While the programme lost money, it did help reduce the need for USD in petroleum imports by about $1.66 billion over 18 months. Additionally:

Fuel market competition increased, causing premiums on imported fuel to drop significantly.

Interbank forex pressure eased, temporarily stabilizing the exchange rate during a volatile period.

Pump prices became more predictable, supporting consumers and small businesses.

What Was the Impact on the Ghanaian Cedi?

Between 2022 and 2024:

The Ghana cedi depreciated rapidly, hitting lows of GH¢16.4 to the dollar by late 2024. This was largely due to:

  • High inflation (peaking at over 50%)
  • Low forex reserves
  • Debt service stress

In 2025: Sharp Rebound

From early 2025 onward, the cedi appreciated strongly, reaching GH¢10/USD by June 2025, thanks to:

  1. Tight BoG monetary policy (interest rate at 28%)
  2. Debt restructuring and IMF support (over $600M in new funding)
  3. Gold accumulation policy (reserves grew from 8.7 to over 30 tonnes)
  4. Stronger fiscal discipline and reduced imports

Experts agree that while G4O played a minor supporting role, the real drivers were structural reforms and increased macroeconomic credibility.

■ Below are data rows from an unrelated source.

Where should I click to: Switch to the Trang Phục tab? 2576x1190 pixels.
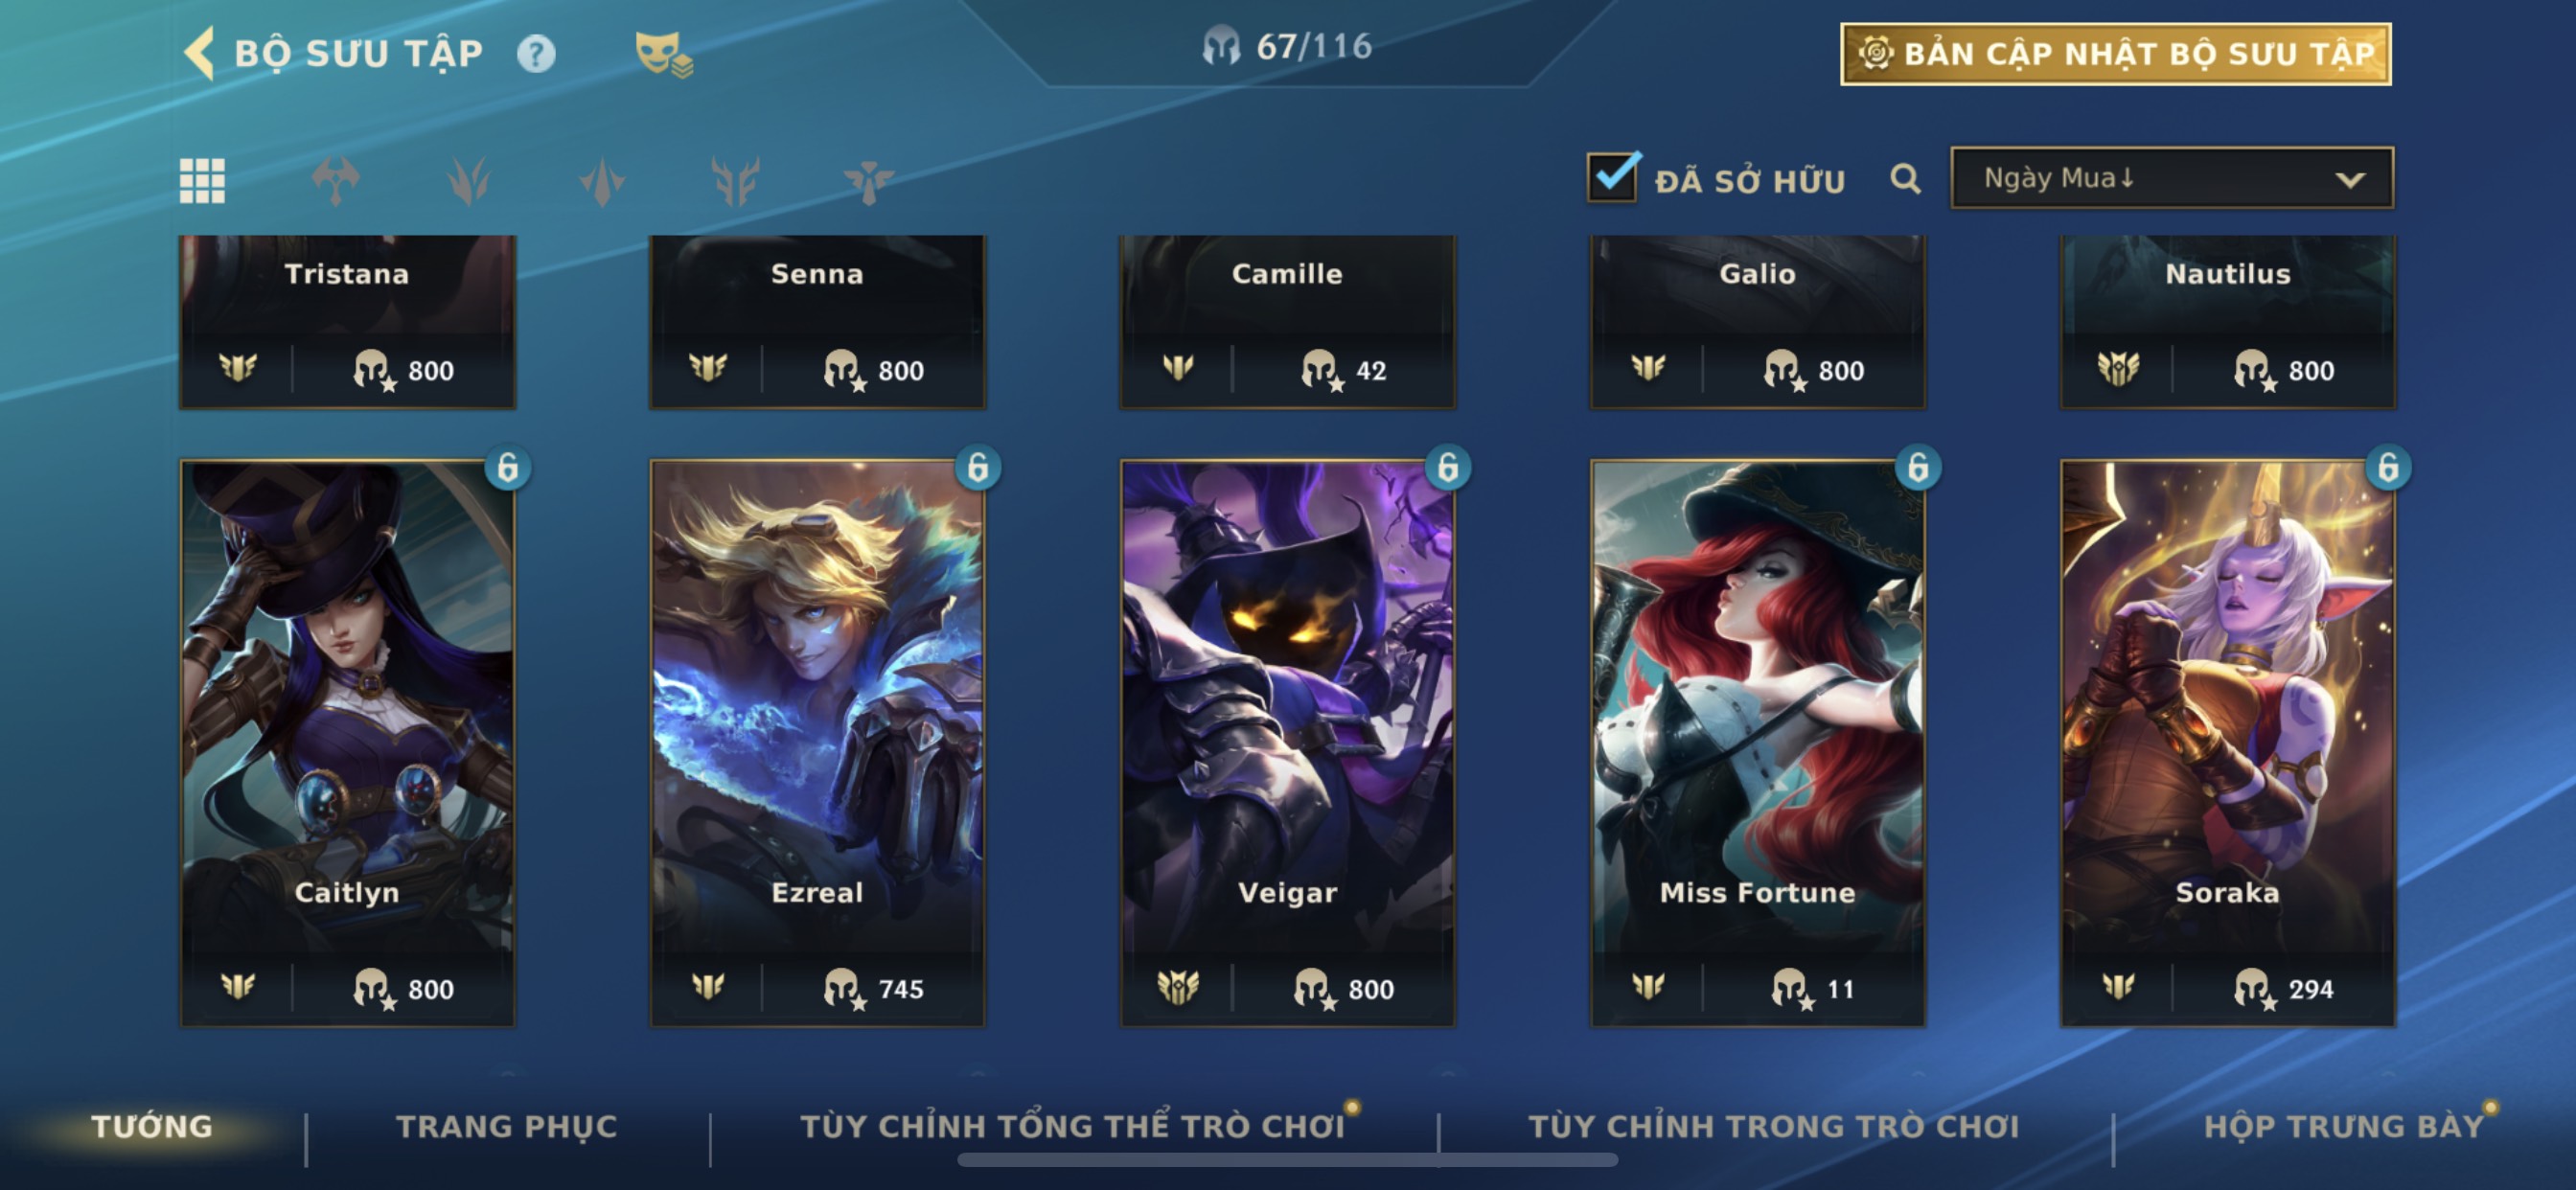[507, 1127]
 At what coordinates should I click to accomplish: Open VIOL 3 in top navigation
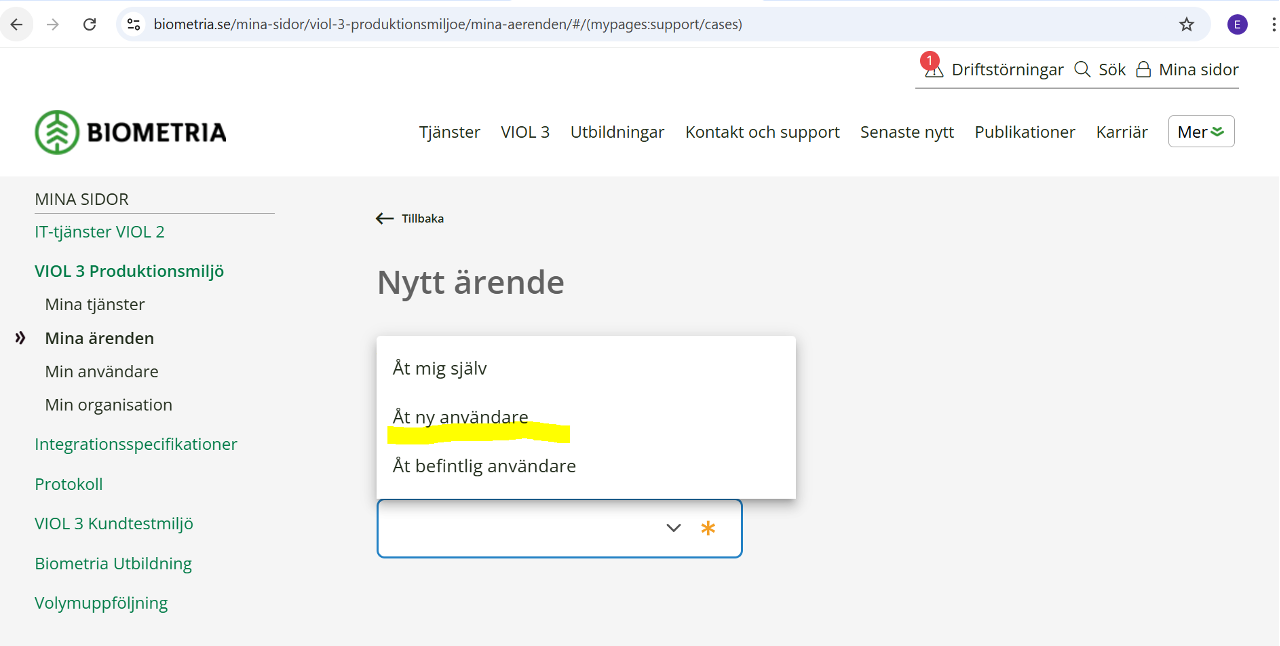(x=525, y=132)
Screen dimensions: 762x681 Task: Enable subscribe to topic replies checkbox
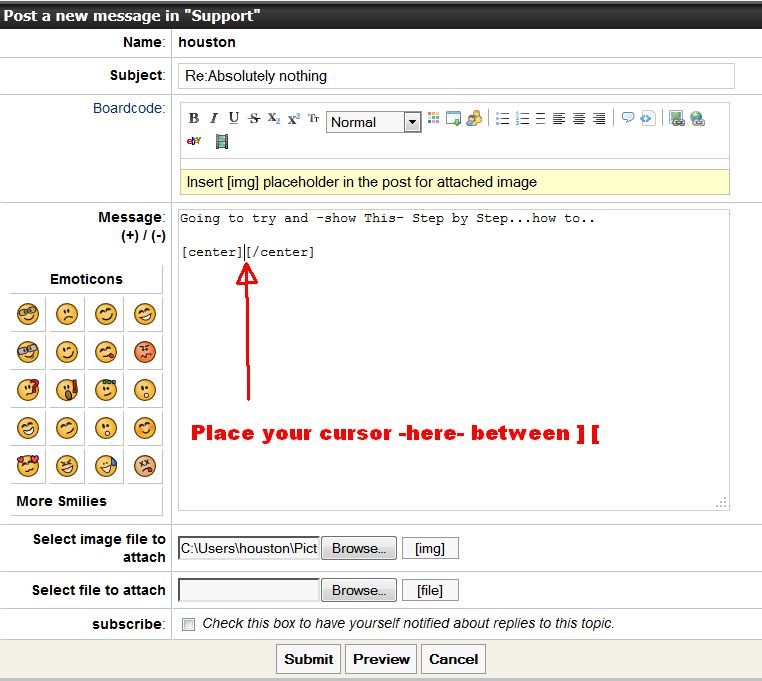[x=189, y=624]
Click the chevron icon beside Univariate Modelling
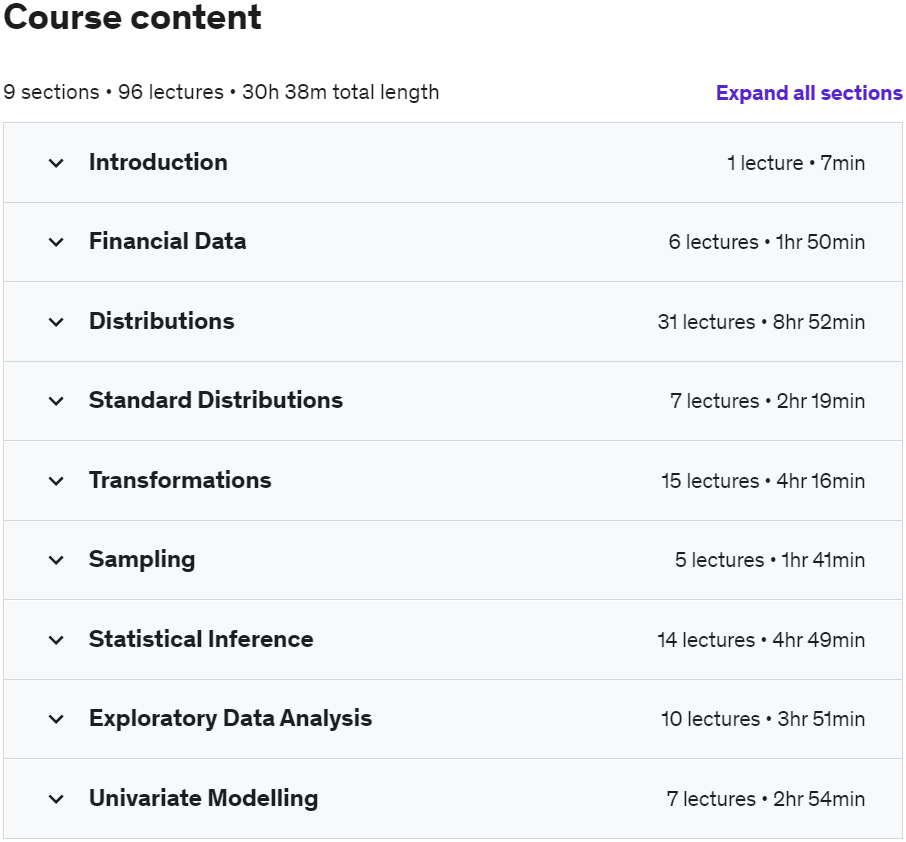The image size is (906, 842). [56, 799]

Summary of Ghana’s Gold-for-Oil Key Figures

Category Details
G4O Losses GH¢2.14 billion (GH¢320M in 2023, GH¢1.82B in 2024)
FX Savings $1.66 billion in reduced USD demand
Fuel Premiums Fell from $150–170/tonne to $50–80/tonne
Cedi Performance GH¢16.4/USD in Nov 2024 → GH¢10/USD in July 2025
Main Cedi Recovery Drivers IMF reforms, gold reserves, tight monetary policy

 

Finally, Ghana’s Gold-for-Oil experiment was bold but ultimately financially unsustainable. It delivered short-term forex relief and helped ease fuel price pressures, but poor timing, weak hedging, and market volatility led to heavy central bank losses.

The recovery of the cedi in 2025 has more to do with debt restructuring, policy credibility, and reserves management than with the G4O programme itself. As Ghana looks ahead, the lesson is clear: structural reforms outperform quick fixes in the long run.